Evidence for a Role for Coagulase-Negative Staphylococci and their Biofilms in the Historic and Future Evolution of Staphylococcus Aureus Including MRSA

2019-11-23T11:40:35Z (GMT) by Paulo Eduardo Budri

Rates of methicillin-resistant Staphylococcus aureus (MRSA) infections in Ireland are decreasing since 2006. However, MRSA and methicillin-susceptible S. aureus (MSSA) remain a major cause of healthcare-associated infections in Europe. Recent evolutionary trends indicate that MRSA lineages associated with infections in the community are causing infections in the healthcare setting with increasing frequency.

It is therefore important to investigate potential reservoirs in the community that may contribute to MRSA and S. aureus evolution. The methicillin resistance gene, mecA, is located within a transferable genetic element, staphylococcal Cassette Chromosome (SCC), referred to as SCCmec, which is also frequently found in coagulase-negative staphylococci (CoNS) including Staphylococcus epidermidis. S. epidermidis is the predominant human skin colonizer and clinically, its most important virulence trait is biofilm production. Indirect evidence suggests that MRSA clones arose from genetic transfer of SCCmec from CoNS to MSSA. Adjacent to SCCmec, other antibiotic resistance genes, most notably fusC, encoding fusidic acid resistance, have also been found associated with SCC. It is thought that CoNS may be a reservoir of these antibiotic-resistances and the close proximity of these staphylococcal species in the human nasopharynx provides opportunity for such gene acquisitions.
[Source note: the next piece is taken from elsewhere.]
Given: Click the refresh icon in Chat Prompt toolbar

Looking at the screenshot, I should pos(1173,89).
In this thesis, we describe the investigation of community-associated colonizing staphylococcal species as a reservoir that may underpin the evolution of S. aureus. In Chapter 3, DNA microarray analysis of nasal colonising staphylococcal isolates revealed a greater frequency of the antimicrobial resistance genes mecA, fusC, fusB, ileS2, qacA/qacC and the arginine catabolite mobile element (ACME) among colonising CoNS compared to S. aureus among 137 S. aureus-carriers with no previous healthcare exposure, identified from 444 medical students in their pre-clinical years. Among S. aureus carriers, MRSA and methicillin-resistant CoNS (MRCoNS) rates were 6.5% (9/137) and 13.1 % (18/137), respectively. Simultaneous carriage of MRSA and MRCoNS was found in 1/137 students studied. The clonal lineages of colonizing S. aureus included several clonal complexes (CC)s associated with the acquisition of SCCmec.
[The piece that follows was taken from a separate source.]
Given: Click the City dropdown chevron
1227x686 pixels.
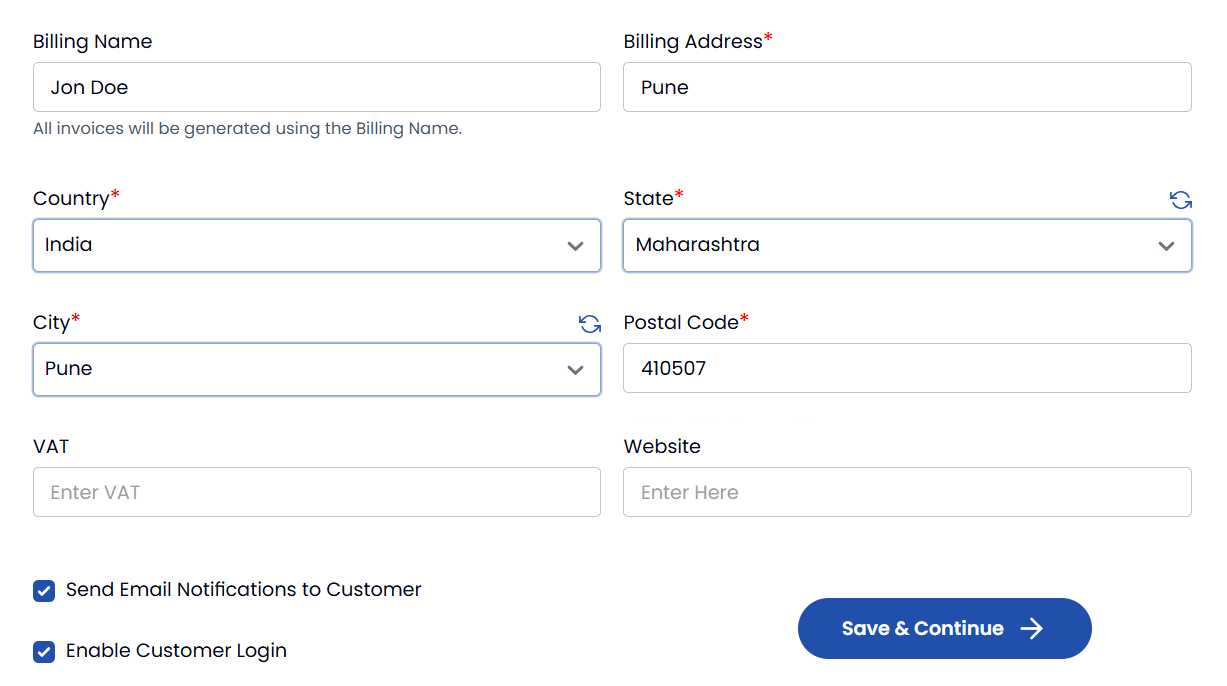Looking at the screenshot, I should [x=575, y=369].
In Chapter 4 an in-vitro study is described in which the efficiency of three mechanisms of horizontal gene transfer (transformation, transduction and conjugation) were investigated when applied in a staphylococcal biofilm model, for the transfer of clinically relevant antibiotic resistance genes identified in Chapter 3. Within a staphylococcal biofilm of the S. aureus strain RN4220, transduction was the most efficient genetic transfer mechanism, followed by conjugation and transformation. Transfer of the SCCmec-fus element, identified among S. aureus carriers, was successful in this model when exposed to sub-inhibitory concentrations of fusidic acid.

In Chapter 5, the further detailed analysis of a subset of isolates from S. aureus-carriers (MRSA, MSSA and methicillin-susceptible S. epidermidis (MRSE)) using a combination of DNA microarray and whole genome sequence (WGS) analyses, is described. Using this approach, a high homology of SCC elements and fusC among S. aureus and S. epidermidis isolates from healthy people was revealed including 100% sequence similarity among the SCCfus elements.

Overall, investigation of the staphylococcal species among 30.8% of medical students positive for S. aureus, prior to their exposure to the clinical environment, indicates a low rate of MRSA but the presence of several lineages into which SCCmec is capable of inserting. Furthermore, the finding of the composite element SCCfus carried in association with SCCmec V in the CC1 background, is concerning as it suggests the recent expansion of this clone in the community possibly against the selective pressure of un-regulated fusidic acid use. The stable transfer potential of this element with its associated phenotypic antibiotic resistance traits, determined in an in-vitro biofilm model, particularly by transduction further supports this evolutionary trend.

Data presented support the hypothesis that the close proximity and co-evolution of CoNS and S. aureus in the human host, even in the absence of confirmed antibiotic pressure, underpinned by horizontal gene transfer events within staphylococcal biofilms plays an important and often underestimated role in antimicrobial resistance evolution in S. aureus.

Further epidemiological investigation and follow up of the co-evolution of these species in the transition from community to clinical setting may provide further insights to explain the recent but sustained success of community strains in the healthcare setting.